| INSTRUCTIONS TO FOLLOW |
Give the rows from the line containing "Given: Open the apps grid icon" through the line containing "Looking at the", both included, as a numbered list with blank lines omitted. Leave the pictures out.

--- START OF RAW DATA ---

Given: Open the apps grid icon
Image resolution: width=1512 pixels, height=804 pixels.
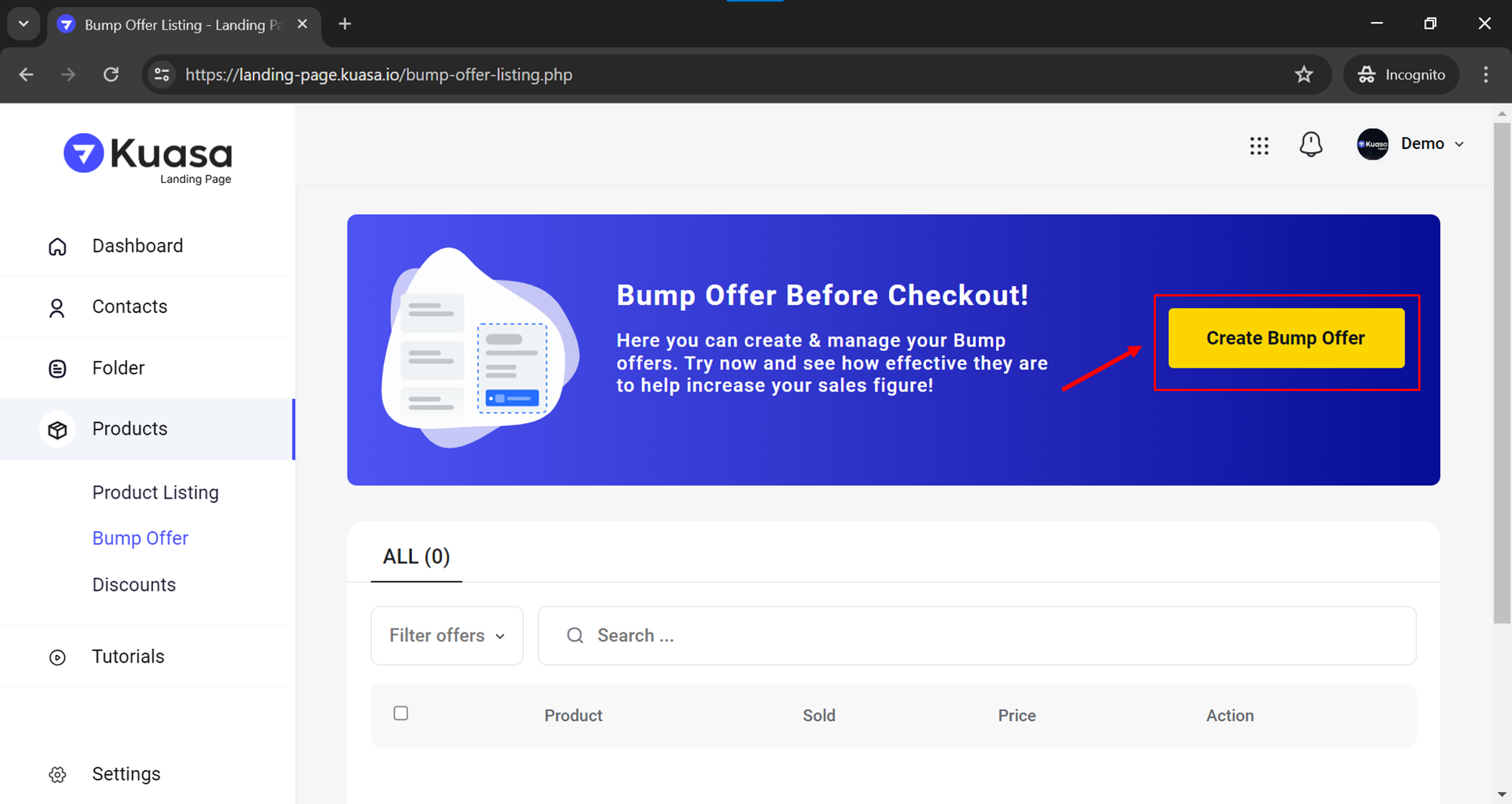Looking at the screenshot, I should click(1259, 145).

--- END OF RAW DATA ---
--- START OF RAW DATA ---

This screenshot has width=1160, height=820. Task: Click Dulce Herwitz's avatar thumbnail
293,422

--- END OF RAW DATA ---

| FINAL RESULT |
1. Given: Open the apps grid icon
2. Image resolution: width=1512 pixels, height=804 pixels.
3. Looking at the screenshot, I should click(1259, 145).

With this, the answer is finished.